> [TEXT PROVIDED]:
Highlights & Insights¶
- Data quality overwhelmingly outweighs quantity: An RM trained on 12M uncurated data fails to match the seed model, while only 290K (1.8%) curated data already surpasses the previous 70B SOTA. This directly challenges the naive assumption that more preference data is always better.
- Pure LLM curation is nearly ineffective: It yields only a +0.1 point gain. This explains why open-source preference datasets relying heavily on LLM-synthesized annotations have failed to advance RM progress—without human-calibrated anchors, biases in LLM annotations self-reinforce.
- Error-driven retrieval is a critical bridge: It maximizes the value of limited human annotations—rather than randomly labeling more data, it precisely identifies the RM's blind spots and supplements them in a targeted manner.
- Elegance of the recovery mechanism: Preference pairs rejected by both RMs suggest the original labels may be incorrect. Flipping chosen/rejected and reusing them as "correction data" provides additional training data at zero cost, with experiments confirming consistent performance improvements across all stages and iterations.
- Tool-augmented human annotation >> bare human annotation: Allowing annotators to use search engines and LLM tools (while retaining the final judgment for humans) elevates annotation quality from +0.4 to +3.2, providing an important reference for future data annotation protocol design.
Limitations & Future Work¶
- Subjective preferences (e.g., writing style) do not exhibit data scaling behavior; curation is primarily effective for objective preferences.
- Stage 1 still depends on human annotation resources, requiring the labor investment of 8 iterative rounds.
- Only the pairwise Bradley-Terry objective is employed; pointwise scoring and listwise ranking methods are not explored.
- Base models at 70B+ scale are not attempted due to training cost and deployment considerations, and the marginal benefit of data quality advantages on larger models remains unknown.
Related Work & Insights¶
- vs. ArmoRM / Nemotron / INF-ORM (70B scale): These models may perform strongly on individual benchmarks, but all fall short of Skywork-V2 8B when evaluated comprehensively across 7 benchmarks, demonstrating that data quality can compensate for a 9× model scale gap.
- vs. generative reward models (DeepSeek-GRM, RM-R1): Such approaches enhance judgment capability through reasoning chains or meta-evaluation, yet Skywork-V2 surpasses them comprehensively using only the Bradley-Terry objective, indicating that data-level and model-level improvements are orthogonal.
- vs. active learning: Error-driven retrieval is essentially an active learning strategy for preference annotation. The key distinction is that rather than directly having humans annotate retrieved samples, it uses human gold data to guide LLM annotation, achieving a balance between quality and efficiency.
Rating¶
- Novelty: ⭐⭐⭐⭐ The two-stage Human-AI synergy pipeline is systematic and elegant, with error-driven retrieval, preference-aware annotation, and the recovery mechanism forming a tightly integrated framework.
- Experimental Thoroughness: ⭐⭐⭐⭐⭐ 7 benchmarks × 8 model scales × thorough ablations across both data and method dimensions yield a highly complete chain of evidence.
- Writing Quality: ⭐⭐⭐⭐ The pipeline is described clearly; Section 2 establishes motivation thoroughly before presenting the method, with strong logical coherence.
- Value: ⭐⭐⭐⭐⭐ The paper provides a complete solution from data curation to model training for reward model development. SynPref-40M and the full model series are open-sourced, enabling direct reproduction and application.

> [REQUIREMENT]: Quote the paper review word for word, starting at the words "- Pure LLM curation" and stopping after "a targeted manner.". The records bear no relation to the paper review.

(Dataset entries)
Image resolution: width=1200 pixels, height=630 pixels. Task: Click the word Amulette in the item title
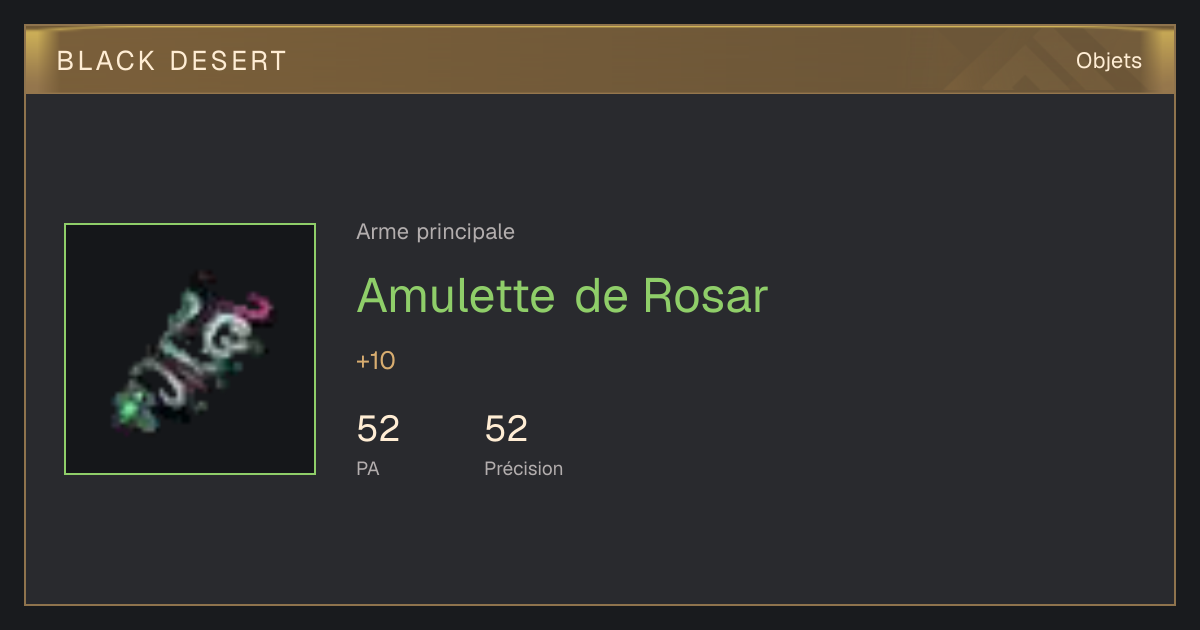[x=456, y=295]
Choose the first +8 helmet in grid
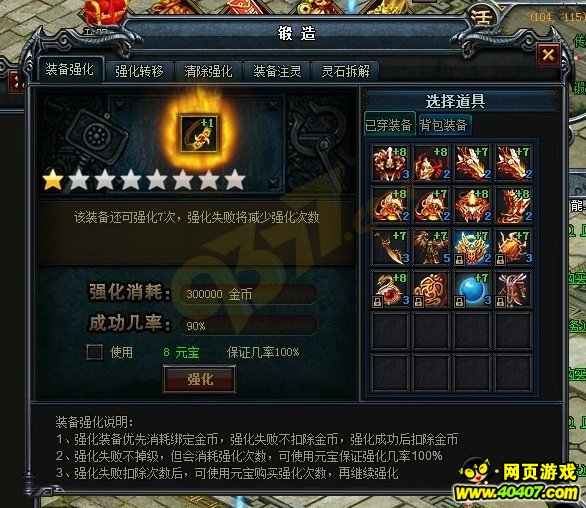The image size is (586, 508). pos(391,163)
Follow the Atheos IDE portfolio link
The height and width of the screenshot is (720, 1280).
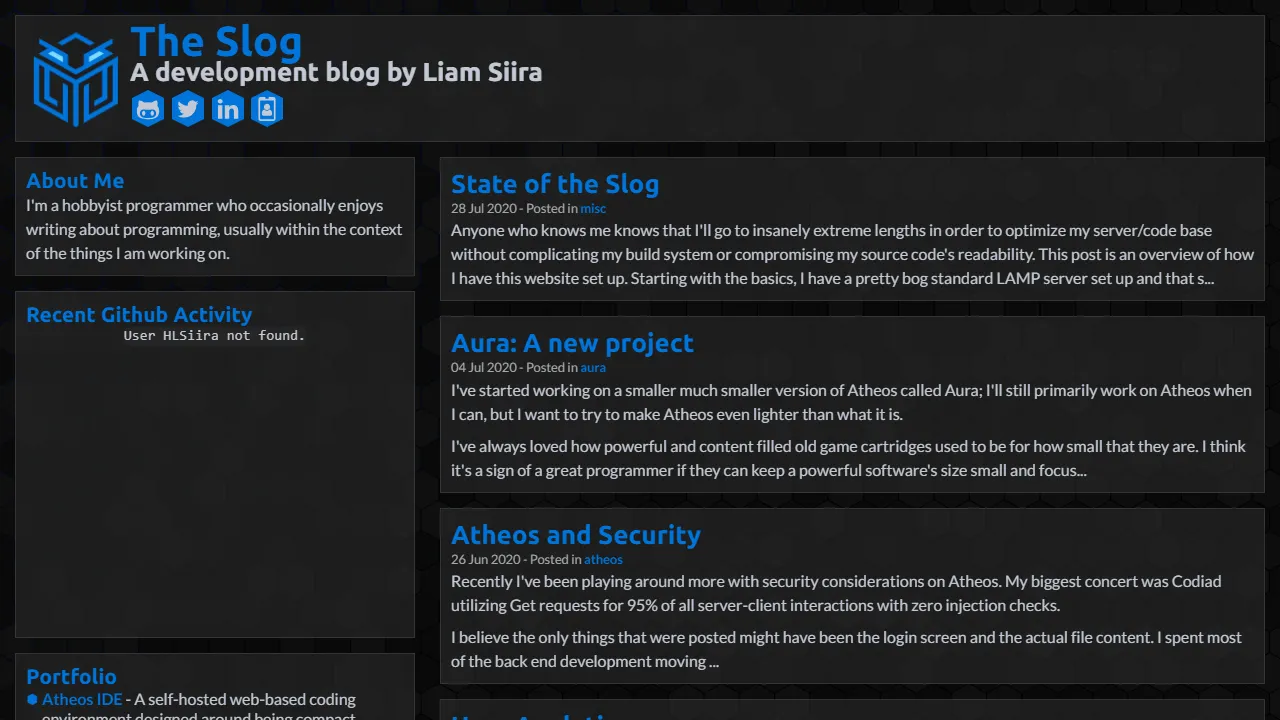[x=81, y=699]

> [EXERCISE SOLUTION]:
- Pure LLM curation is nearly ineffective: It yields only a +0.1 point gain. This explains why open-source preference datasets relying heavily on LLM-synthesized annotations have failed to advance RM progress—without human-calibrated anchors, biases in LLM annotations self-reinforce.
- Error-driven retrieval is a critical bridge: It maximizes the value of limited human annotations—rather than randomly labeling more data, it precisely identifies the RM's blind spots and supplements them in a targeted manner.